'In Harmony with Nature': Works of organic architecture by artist James Hubbell on display in Los Angeles
By Nathaniel Bahadursingh|
Monday, Apr 4, 2022
Related
An exhibition honoring the work of visual artist, architect, craftsman, and environmentalist James Hubbell will soon be on view in the Los Angeles area at the Helms Bakery District. Titled In Harmony with Nature: The Architectural Work of James Hubbell, the event will showcase select creations by the California-based multidisciplinary artist.
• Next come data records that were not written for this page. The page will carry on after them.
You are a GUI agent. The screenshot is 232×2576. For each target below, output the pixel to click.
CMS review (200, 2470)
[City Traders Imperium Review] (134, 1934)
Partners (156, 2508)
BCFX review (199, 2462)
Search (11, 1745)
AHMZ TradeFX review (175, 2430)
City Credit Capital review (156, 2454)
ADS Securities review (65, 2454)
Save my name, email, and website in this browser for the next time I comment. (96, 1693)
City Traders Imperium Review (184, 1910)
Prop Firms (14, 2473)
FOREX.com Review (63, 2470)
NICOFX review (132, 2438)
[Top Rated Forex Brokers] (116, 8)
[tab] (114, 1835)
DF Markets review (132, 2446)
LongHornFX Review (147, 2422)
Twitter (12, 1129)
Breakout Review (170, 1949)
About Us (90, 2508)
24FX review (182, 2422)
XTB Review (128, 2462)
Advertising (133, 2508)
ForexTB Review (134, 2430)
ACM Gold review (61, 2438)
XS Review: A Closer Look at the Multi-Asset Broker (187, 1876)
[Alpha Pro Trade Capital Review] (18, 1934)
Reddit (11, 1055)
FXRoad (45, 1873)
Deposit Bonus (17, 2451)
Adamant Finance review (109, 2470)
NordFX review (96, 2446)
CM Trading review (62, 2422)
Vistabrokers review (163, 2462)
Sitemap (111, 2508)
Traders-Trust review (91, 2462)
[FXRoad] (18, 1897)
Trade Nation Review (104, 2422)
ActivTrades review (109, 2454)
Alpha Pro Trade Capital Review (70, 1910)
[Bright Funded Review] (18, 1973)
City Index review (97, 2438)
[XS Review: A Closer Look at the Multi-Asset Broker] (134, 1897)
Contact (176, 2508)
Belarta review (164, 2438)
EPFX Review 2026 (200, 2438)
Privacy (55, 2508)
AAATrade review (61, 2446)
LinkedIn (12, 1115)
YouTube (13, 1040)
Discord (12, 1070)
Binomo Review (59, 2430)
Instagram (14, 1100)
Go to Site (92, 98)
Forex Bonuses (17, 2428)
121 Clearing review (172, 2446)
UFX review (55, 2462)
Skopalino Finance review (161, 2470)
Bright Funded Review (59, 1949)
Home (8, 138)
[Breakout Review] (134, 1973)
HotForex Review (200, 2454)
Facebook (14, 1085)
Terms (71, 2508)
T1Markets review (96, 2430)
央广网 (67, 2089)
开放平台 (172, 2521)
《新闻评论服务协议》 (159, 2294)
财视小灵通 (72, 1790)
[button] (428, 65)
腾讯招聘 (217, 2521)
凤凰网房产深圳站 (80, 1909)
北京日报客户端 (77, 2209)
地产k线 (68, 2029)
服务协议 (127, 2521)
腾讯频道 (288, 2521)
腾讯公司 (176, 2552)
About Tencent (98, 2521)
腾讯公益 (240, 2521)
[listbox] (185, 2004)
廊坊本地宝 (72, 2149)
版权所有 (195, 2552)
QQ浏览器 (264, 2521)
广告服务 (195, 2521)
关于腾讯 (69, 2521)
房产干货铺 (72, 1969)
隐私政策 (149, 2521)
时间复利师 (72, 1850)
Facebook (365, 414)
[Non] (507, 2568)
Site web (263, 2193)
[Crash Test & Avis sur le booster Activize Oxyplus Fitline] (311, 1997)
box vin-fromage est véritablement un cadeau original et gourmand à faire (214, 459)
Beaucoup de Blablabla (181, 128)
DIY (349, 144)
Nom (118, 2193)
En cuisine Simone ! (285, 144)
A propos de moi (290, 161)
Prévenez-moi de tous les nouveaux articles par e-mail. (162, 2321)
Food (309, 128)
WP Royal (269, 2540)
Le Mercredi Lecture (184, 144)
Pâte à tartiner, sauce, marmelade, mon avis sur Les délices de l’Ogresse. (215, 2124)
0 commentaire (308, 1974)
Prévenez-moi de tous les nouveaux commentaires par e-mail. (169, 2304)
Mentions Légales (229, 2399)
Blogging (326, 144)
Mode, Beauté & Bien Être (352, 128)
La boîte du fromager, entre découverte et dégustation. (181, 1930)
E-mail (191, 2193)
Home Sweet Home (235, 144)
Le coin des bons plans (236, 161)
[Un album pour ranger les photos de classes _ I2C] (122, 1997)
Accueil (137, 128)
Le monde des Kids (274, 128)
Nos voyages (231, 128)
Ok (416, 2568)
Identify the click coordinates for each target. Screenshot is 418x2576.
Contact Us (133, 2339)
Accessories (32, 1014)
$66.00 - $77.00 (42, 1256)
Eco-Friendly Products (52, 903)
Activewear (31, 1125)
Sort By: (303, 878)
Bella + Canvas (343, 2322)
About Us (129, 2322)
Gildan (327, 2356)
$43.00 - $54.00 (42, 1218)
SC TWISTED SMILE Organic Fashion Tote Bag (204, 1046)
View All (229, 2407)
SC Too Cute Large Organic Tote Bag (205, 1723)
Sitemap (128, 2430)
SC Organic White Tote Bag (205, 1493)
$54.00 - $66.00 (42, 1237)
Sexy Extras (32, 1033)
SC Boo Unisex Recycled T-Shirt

On view from April 22 (Earth Day) to June 18, 2022, within the Helms Design Center, the show will celebrate Hubbell’s signature style of organic architecture, which includes handcrafted environments made from natural materials that provide shelter and inspiration for those who seek to live in harmony with nature. The likes of his self-made home, Ilan-Lael, his Pacific Rim Park and schools in Tijuana, his chapel at Sea Ranch as well as stunning doors, windows, stained glass, and other decorative building elements will be on full display.
Hubbel has a career spanning 60 years, in which he has designed and made buildings, artifacts, and fine art that draw inspiration from the shape of plants, movement of water, and the colors and materials found in organic life. In addition to his array of private and public works, he also designs architectural elements, such as carved wooden doors, stained glass windows, ethereal metal gates, molten glass light fixtures, mosaiced sinks, showers and fountains, and more.
As stated in the Helms Bakery District’s announcement, “Hubbell’s vision is the antithesis of rational and industrial.”
“Most important is my infatuation with nature,” said Hubbell. “There is also my love of the primitive and naive, gothic architecture, the arts and craft movement, Frank Lloyd Wright, Gaudí, and the pleasure of working with the material of stone, wood, cement, clay, metal, glass, and mosaics.”
Share
1 Comment
Erik Evens · Apr 06, 22 5:50 AM
I visited the Sea Ranch Chapel many years ago. A wonderful little building. I’ve always had a place in my heart for this kind of psychedelic organic architecture… Bruce Goff, Bart Prince, etc. It seems sophisticated and naive at the same time. Much prefer this kind of expressionism over an icy, alien parametricism.